Toyota Research Institute (TRI) recently revealed a generative AI approach, based on Diffusion Policy, that facilitates the quick teaching of dexterous skills to robots. This method is an advancement towards creating “Large Behavior Models (LBMs)” for robots, drawing parallels to the Large Language Models (LLMs) that have impacted conversational AI.
Gill Pratt, CEO of TRI and Chief Scientist for Toyota Motor Corporation, emphasized that the focus of the institute’s robotics research is to augment human capabilities. The introduction of this new teaching method, according to Pratt, has enabled robots to better support human activities.
In the past, instructing robots was characterized by slow, inconsistent, and often narrowly-focused techniques. Typically, these methods required intensive coding and numerous trial-and-error cycles to instill desired behaviors. However, with TRI’s new approach, robots have acquired over 60 complex skills such as pouring liquids, utilizing tools, and manipulating deformable objects, all without the need for additional code. The only alteration was providing the robot with fresh data. Following this trajectory, TRI plans to teach its robots hundreds more skills by the end of the current year and aims for a total of 1,000 skills by the end of 2024.
This advancement indicates that robots can be trained to function in diverse scenarios and execute a broad spectrum of behaviors beyond just basic tasks like picking up and placing objects. The robots at TRI have demonstrated the ability to interact with their surroundings in a multifaceted manner, paving the way for robots to assist humans in a variety of contexts and dynamic environments.
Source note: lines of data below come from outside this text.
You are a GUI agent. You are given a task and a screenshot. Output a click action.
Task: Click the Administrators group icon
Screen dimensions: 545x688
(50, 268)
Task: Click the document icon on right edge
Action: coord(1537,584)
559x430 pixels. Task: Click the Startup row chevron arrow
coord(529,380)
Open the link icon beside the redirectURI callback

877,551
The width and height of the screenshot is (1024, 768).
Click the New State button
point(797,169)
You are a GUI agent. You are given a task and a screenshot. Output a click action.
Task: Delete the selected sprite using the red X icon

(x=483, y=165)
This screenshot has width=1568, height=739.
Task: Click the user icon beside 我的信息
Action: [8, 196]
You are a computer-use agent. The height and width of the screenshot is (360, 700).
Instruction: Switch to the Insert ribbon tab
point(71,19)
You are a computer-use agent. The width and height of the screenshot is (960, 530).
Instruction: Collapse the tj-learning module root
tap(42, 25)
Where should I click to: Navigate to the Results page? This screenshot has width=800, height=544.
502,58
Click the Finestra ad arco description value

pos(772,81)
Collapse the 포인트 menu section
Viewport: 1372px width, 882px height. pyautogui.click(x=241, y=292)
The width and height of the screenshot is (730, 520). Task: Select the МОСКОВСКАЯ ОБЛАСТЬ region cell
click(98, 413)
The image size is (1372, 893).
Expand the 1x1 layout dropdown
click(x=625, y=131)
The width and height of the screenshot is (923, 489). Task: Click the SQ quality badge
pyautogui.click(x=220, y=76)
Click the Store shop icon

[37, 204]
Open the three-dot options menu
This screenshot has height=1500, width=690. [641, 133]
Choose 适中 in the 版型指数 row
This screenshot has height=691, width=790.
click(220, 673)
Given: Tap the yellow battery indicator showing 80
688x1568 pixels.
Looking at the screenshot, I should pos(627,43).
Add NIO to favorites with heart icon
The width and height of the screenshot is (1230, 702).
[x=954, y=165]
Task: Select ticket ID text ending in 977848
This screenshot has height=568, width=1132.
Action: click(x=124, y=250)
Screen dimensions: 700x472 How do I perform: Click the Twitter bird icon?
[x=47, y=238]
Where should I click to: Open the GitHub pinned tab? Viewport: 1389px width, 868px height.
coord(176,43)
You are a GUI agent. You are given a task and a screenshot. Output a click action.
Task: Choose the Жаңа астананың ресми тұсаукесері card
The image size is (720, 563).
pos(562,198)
Russ Tedrake, Vice President of Robotics Research at TRI, voiced his astonishment at the capabilities of these robots. He stated that the distinctiveness of this approach lies in its speed and reliability in teaching new skills, especially those involving traditionally challenging materials like cloth and liquids.
From a technical standpoint, TRI’s robot behavior model draws from haptic demonstrations and a linguistic description of the desired outcome. The AI-based Diffusion Policy then allows the robot to internalize the skill shown. This method has consistently produced rapid and dependable results.